**FRAGMENTO PROPORCIONADO:**
CUANDO DEJÉ HACIENDO PUNTO

By Silverio Perez

CUANDO DEJÉ HACIENDO PUNTO

 

Es un domingo en la mañana del verano de 1980. Estoy en el amplio vestíbulo del Hotel Habana Libre, observando fotos y ojeando recortes de periódicos de cuando fue inaugurado como el Habana Hilton por el dictador Fulgencio Batista el miércoles 19 de marzo de 1958. En la foto se ven lujosos automóviles frente a la hospedería y el desfile de invitados de la alta burguesía cubana recibidos por elegantes porteros, todos muy blancos, bien afeitados y con un impresionante vestuario. Así lo reseña un artículo de la época que es parte de la exhibición.

En otro lugar, más prominente aun, examino otras fotos que contrastan deliberadamente con las anteriores. Es la llegada al hotel el 8 de enero de 1959 de Fidel Castro y sus barbudos revolucionarios de la Sierra Maestra. Desde ese día en adelante, la habitación 2324 se convirtió en el Centro de Mando de la Revolución.

Alguien me toca en el hombro y cuando me vuelvo descubro a Nana, la más joven de los integrantes de Haciendo Punto en Otro Son. Estamos participando de un encuentro de la canción social latinoamericana, junto a otros grupos de Hispanoamérica, auspiciado por la institución cultural que Fidel le encomendó a Haydee Santamaría: Casa de las Américas.

**REQUISITOS DEL EJERCICIO:**
- a) Cita del fragmento sobre el Hotel Habana Libre el pasaje que comienza en "En otro lugar, más" y termina tras "de la Revolución.".
- b) Continúa el fragmento sobre el Hotel Habana Libre a partir de su última oración.
Los registros no tienen relación con el fragmento.

**CONJUNTO DE REGISTROS:**
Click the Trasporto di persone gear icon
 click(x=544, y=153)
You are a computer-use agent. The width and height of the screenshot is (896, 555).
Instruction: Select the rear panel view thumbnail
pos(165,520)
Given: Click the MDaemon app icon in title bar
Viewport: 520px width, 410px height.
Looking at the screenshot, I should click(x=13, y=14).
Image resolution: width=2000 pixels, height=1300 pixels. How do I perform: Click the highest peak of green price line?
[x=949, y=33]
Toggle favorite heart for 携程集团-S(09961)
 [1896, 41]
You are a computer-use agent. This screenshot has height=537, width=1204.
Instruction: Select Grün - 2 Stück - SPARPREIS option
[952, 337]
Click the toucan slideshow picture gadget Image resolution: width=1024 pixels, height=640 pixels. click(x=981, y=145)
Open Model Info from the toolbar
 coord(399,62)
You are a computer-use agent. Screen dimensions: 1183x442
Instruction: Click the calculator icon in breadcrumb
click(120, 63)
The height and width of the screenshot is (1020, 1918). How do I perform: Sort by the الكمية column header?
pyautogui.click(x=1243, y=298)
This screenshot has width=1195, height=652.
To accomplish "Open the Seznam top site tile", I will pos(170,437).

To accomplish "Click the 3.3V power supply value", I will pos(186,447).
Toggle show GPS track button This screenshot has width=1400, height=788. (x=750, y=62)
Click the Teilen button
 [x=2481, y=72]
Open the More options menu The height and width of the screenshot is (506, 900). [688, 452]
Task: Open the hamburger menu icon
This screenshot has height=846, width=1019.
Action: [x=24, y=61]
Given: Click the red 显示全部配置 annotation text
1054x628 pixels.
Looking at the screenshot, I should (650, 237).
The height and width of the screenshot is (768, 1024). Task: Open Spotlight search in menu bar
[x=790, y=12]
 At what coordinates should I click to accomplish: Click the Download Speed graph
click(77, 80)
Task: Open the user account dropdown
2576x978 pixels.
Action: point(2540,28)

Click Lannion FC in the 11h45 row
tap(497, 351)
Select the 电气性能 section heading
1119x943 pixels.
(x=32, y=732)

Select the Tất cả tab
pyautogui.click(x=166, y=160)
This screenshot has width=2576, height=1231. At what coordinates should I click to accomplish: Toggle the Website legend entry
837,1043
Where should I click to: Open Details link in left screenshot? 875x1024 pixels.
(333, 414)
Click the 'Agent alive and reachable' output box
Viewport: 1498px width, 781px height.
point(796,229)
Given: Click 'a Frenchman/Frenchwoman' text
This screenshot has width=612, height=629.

**LAS RESPUESTAS:**
- a)
En otro lugar, más prominente aun, examino otras fotos que contrastan deliberadamente con las anteriores. Es la llegada al hotel el 8 de enero de 1959 de Fidel Castro y sus barbudos revolucionarios de la Sierra Maestra. Desde ese día en adelante, la habitación 2324 se convirtió en el Centro de Mando de la Revolución.

- b)
Salimos por la calle L, doblamos en la avenida 23 y caminamos por seis cuadras hasta llegar al Malecón. Conversamos durante el trayecto.

—Ha llegado el momento de ponerle fecha a mi salida del grupo —le digo.

—¿Pasó algo? —pregunta y se detiene cambiando el semblante.

—Nada inmediato, pero son cinco años demasiado intensos. Me he tenido que enfrentar a las salidas de Tony y Nano, y cuando comenzábamos a tomar el aliento luego de ese golpe, se nos fueron Irvin y Josy. A los divorcios del grupo añádele dos míos, más tres hijos; y luego de una gira de cuarenta y cinco días por los Estados Unidos, regresamos con mil doscientos dólares cada uno, que no da para pagar la casa y las responsabilidades que tengo con Carlos, Marién y Yarí. Y no puede ser. Debo buscar otras formas de contribuir a la lucha sin descuidar mi familia.

Así, de sopetón, dejé caer mi carga a los pies de Nana. Desde el presente me escucho expresarle esas preocupaciones a Nana, ese domingo en La Habana, y observo que aun no cesaba en mi intento de conciliar el compromiso social y político, mi ser artístico-creativo, y mi responsabilidad con la familia. Un reto que también enfrentaron los compañeros de generación antes y después de los años 80, cuando las lógicas del mundo del trabajo cambiaron y convirtieron al trabajador explotado en el ideal, y a la familia en un obstáculo para el crecimiento profesional. Era un dilema personal, pero también un dilema de los tiempos. Uno no escapa a su tiempo histórico por más que lo intente. Me declaro vencedor en esa batalla por el equilibrio, pero como en toda batalla, las heridas son inevitables. Es ley de vida: sin dolor no hay crecimiento.

—Precisamente estaba esperando que llegáramos a Puerto Rico para decirles que quiero dejar el grupo para dedicarme a terminar mis estudios en música —confesó Nana.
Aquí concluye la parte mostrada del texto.